As for complexity, how to measure it and what it means isn’t readily apparent. “Complex” generally implies some amount of difficulty, but any musician will tell you that sometimes playing something “simple” precisely and with musicality is more difficult than playing something that’s a tangled flurry of notes. Furthermore, that something is more complex doesn’t make it inherently more likely to connect with the listener. Quite the opposite, in fact. Returning to the Marillion/Magma example, few would argue if you called Magma’s more complex, but that wouldn’t lead inexorably to a conclusion that it was superior. For some folks it would be, for some folks it wouldn’t. For some people, there is a point where there are simply too many notes.

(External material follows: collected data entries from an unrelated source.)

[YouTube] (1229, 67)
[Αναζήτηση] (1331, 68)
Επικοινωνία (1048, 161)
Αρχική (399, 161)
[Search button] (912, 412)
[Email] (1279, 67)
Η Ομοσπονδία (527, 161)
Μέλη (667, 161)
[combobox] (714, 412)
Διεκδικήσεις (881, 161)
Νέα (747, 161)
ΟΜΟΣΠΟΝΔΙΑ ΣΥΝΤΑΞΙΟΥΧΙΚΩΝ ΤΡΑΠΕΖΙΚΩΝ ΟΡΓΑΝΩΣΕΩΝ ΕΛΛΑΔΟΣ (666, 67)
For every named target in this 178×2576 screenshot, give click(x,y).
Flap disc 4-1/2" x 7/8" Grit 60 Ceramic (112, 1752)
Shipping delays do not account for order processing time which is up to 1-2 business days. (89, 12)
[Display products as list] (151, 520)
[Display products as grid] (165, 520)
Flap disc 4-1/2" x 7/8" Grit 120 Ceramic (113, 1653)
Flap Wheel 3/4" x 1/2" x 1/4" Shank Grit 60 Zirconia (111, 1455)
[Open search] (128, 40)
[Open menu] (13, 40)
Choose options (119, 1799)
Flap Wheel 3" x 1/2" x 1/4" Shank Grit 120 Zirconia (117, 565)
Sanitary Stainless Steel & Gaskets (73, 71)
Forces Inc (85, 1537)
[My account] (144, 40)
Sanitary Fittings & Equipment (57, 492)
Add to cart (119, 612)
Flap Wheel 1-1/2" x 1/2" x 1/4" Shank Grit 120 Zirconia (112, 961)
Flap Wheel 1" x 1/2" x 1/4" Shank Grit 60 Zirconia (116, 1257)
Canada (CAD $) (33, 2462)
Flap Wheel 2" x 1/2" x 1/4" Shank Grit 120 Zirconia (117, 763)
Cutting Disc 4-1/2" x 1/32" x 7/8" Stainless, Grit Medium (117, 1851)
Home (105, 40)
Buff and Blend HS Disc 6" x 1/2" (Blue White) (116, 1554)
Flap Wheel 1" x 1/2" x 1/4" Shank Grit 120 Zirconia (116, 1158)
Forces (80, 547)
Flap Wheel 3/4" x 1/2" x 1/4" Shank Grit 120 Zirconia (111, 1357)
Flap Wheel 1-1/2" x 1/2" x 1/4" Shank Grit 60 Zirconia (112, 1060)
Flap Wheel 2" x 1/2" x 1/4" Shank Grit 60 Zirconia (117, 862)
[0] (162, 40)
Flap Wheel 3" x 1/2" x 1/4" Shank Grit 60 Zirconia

For another thing, using complexity as some sort of taxonomic tool fails to conflate like with like. Of course a three-minute song recorded in the early days of multitrack recording by four guys is less “complex” than a half-hour long symphony written to be performed by a full orchestra made up of dozens of people. So what? How does that help us judge either piece? It’s like saying desert is less nutritious than the main course – it utterly misses the point.

Someone in the comments to Gutter’s piece trotted out Duke Ellington’s aphorism:
There are simply two kinds of music, good music and the other kind
But even that’s not quite right – there’s what you like and what you don’t; what moves you and what doesn’t; what you want to hear and what you don’t. That a lot of people agree with you, or a consensus develops down through history that a particular work is a masterpiece doesn’t change that.

At the end of the day, as I said, art is personal. To label some of it “high” and some of it “low” throws up class barriers where none really exist. People like what they like. Sometimes, they like the same stuff you do. Sometimes they don’t. Deal with it.

* Before I get any angry letters in Kobaïan, I dig Vander’s bunch when I’m in the mood. Don’t take it personally.